The copy slows down the RX path - which was dropping packets - and
makes the udp_recvmsg() considerably faster, as consuming skb becomes
almost a no-op.

AFAICS, this is similar to the strategy you used in:

ommit c8c8b127091b758f5768f906bcdeeb88bc9951ca
Author: Eric Dumazet <edumazet@google.com>
Date:   Wed Dec 7 09:19:33 2016 -0800

    udp: under rx pressure, try to condense skbs

with the difference that with the UDP skb cache there is an hard limit
to the amount of memory the BH is allowed to copy.

> If it does, there is certainly another way, reaching 10% instead of 5%

I benchmarked vs a DNS server to test and verify that we get measurable
benefits in real life scenario. The measured performance gain for the
RX path with reasonable configurations is ~20%.

Any suggestions for better results are more than welcome!

Cheers,

Paolo
Eric Dumazet April 19, 2018, 1:47 p.m. UTC | #5
On 04/19/2018 12:40 AM, Paolo Abeni wrote:
> Hi,
> 
> On Wed, 2018-04-18 at 12:21 -0700, Eric Dumazet wrote:
>>
>> On 04/18/2018 10:15 AM, Paolo Abeni wrote:
>> is not appealing to me :/
>>>
>>> Thank you for the feedback.
>>> Sorry for not being clear about it, but knotd is using SO_REUSEPORT and
>>> the above tests are leveraging it.
>>>
>>> That 5% is on top of that 300%.
>>
>> Then there is something wrong.
>>
>> Adding copies should not increase performance.
> 
> The skb and data are copied into the UDP skb cache only if the socket
> is under memory pressure, and that happens if and only if the receiver
> is slower than the BH/IP receive path.

Which is going to happen under attack.

Bimodal behavior is dangerous for system stability..

> 
> The copy slows down the RX path - which was dropping packets - and
> makes the udp_recvmsg() considerably faster, as consuming skb becomes
> almost a no-op.
> 
> AFAICS, this is similar to the strategy you used in:
> 
> ommit c8c8b127091b758f5768f906bcdeeb88bc9951ca
> Author: Eric Dumazet <edumazet@google.com>
> Date:   Wed Dec 7 09:19:33 2016 -0800
> 
>     udp: under rx pressure, try to condense skbs
> 
> with the difference that with the UDP skb cache there is an hard limit
> to the amount of memory the BH is allowed to copy.
>

Very different strategy really.

We do not copy 500 bytes per skb :/

and the total amount of memory is tunable (socket rcvbuf)
instead of hard coded in the kernel :/

 
>> If it does, there is certainly another way, reaching 10% instead of 5%
> 
> I benchmarked vs a DNS server to test and verify that we get measurable
> benefits in real life scenario. The measured performance gain for the
> RX path with reasonable configurations is ~20%.

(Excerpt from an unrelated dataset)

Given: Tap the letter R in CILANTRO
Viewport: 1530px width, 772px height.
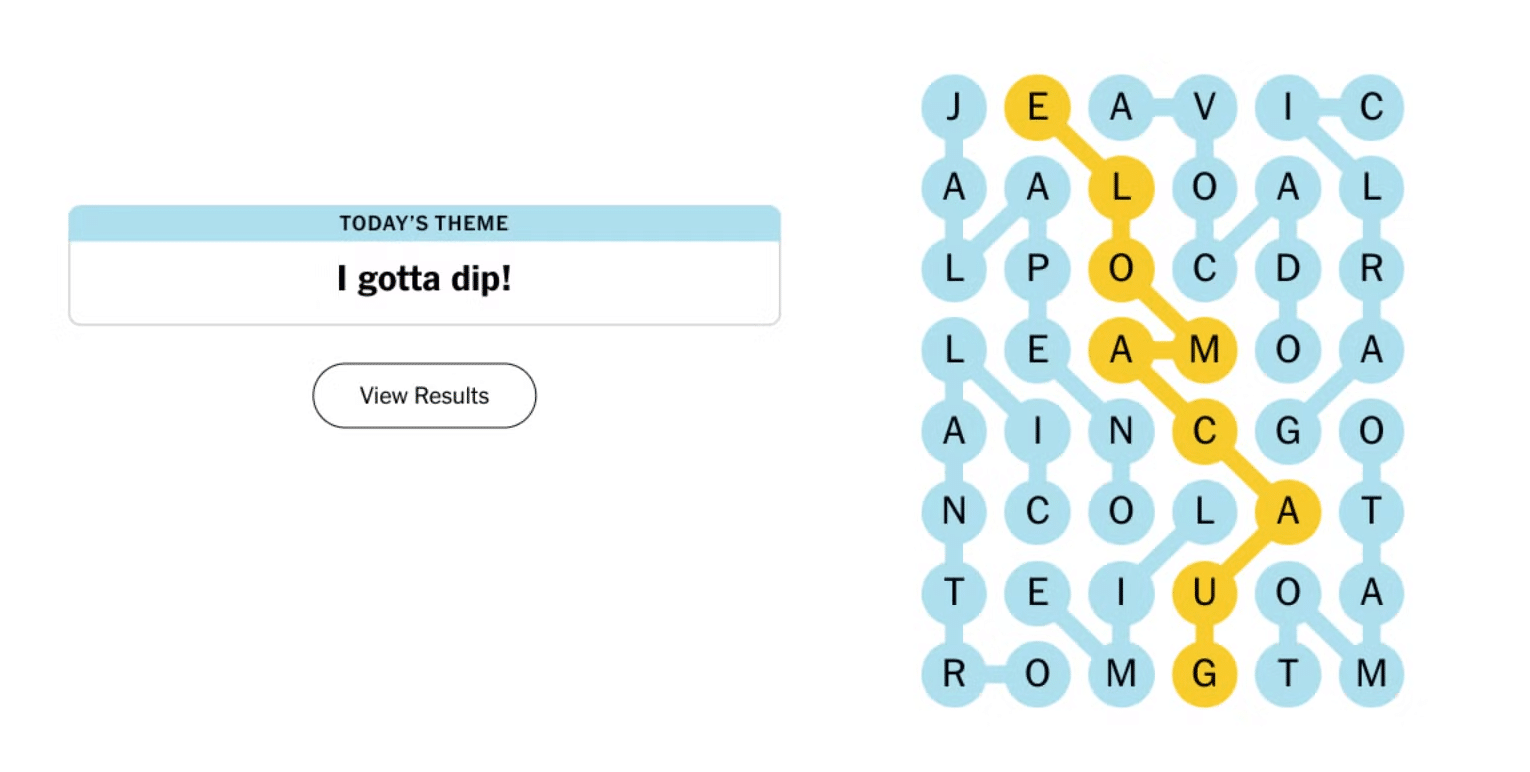Looking at the screenshot, I should click(954, 676).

Then we probably can make +40% without copies.



> 
> Any suggestions for better results are more than welcome!


Yes, remote skb freeing. I mentioned this idea to Jesper and Tariq in Seoul (netdev conference)

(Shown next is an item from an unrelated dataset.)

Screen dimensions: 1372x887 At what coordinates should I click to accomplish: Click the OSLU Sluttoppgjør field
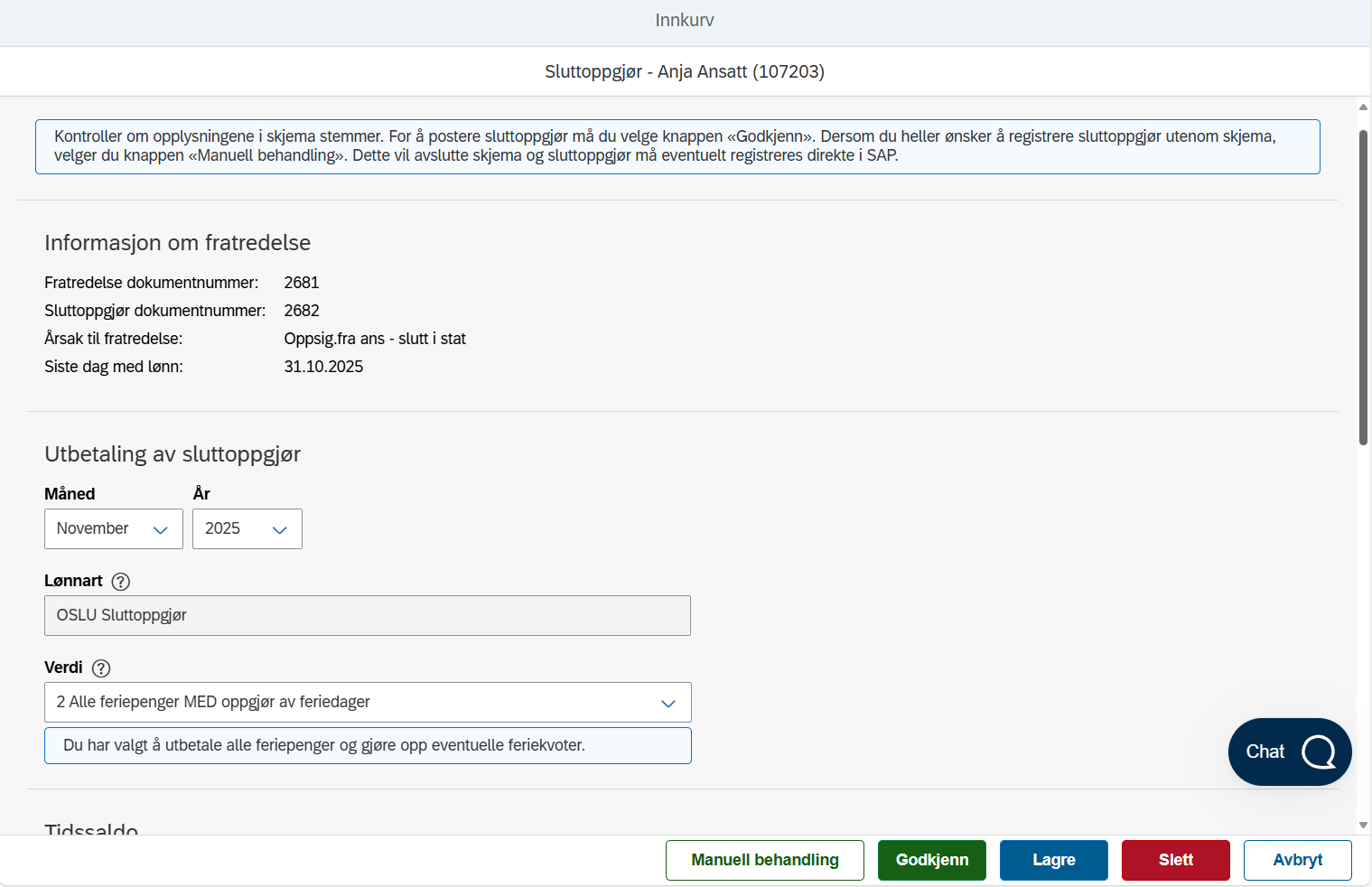[x=368, y=616]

Not tied to UDP, but a generic solution.

You are adding more and more code only that only helps in some benchmarks really.

UDP stack is becoming a very complex beast, while heavy duty UDP servers have alternatives,
and can not cope with arbitrary flood anyway.
Jesper Dangaard Brouer April 20, 2018, 1:48 p.m. UTC | #6
On Thu, 19 Apr 2018 06:47:10 -0700 Eric Dumazet <eric.dumazet@gmail.com> wrote:
> On 04/19/2018 12:40 AM, Paolo Abeni wrote:
> > On Wed, 2018-04-18 at 12:21 -0700, Eric Dumazet wrote:  
> >> On 04/18/2018 10:15 AM, Paolo Abeni wrote:
[...]
> > 
> > Any suggestions for better results are more than welcome!  
> 
> Yes, remote skb freeing. I mentioned this idea to Jesper and Tariq in
> Seoul (netdev conference). Not tied to UDP, but a generic solution.

Yes, I remember.  I think... was it the idea, where you basically
wanted to queue back SKBs to the CPU that allocated them, right?

Freeing an SKB on the same CPU that allocated it, have multiple
advantages. (1) the SLUB allocator can use a non-atomic
"cpu-local" (double)cmpxchg. (2) the 4 cache-lines memset cleared of
the SKB stay local.  (3) the atomic SKB refcnt/users stay local.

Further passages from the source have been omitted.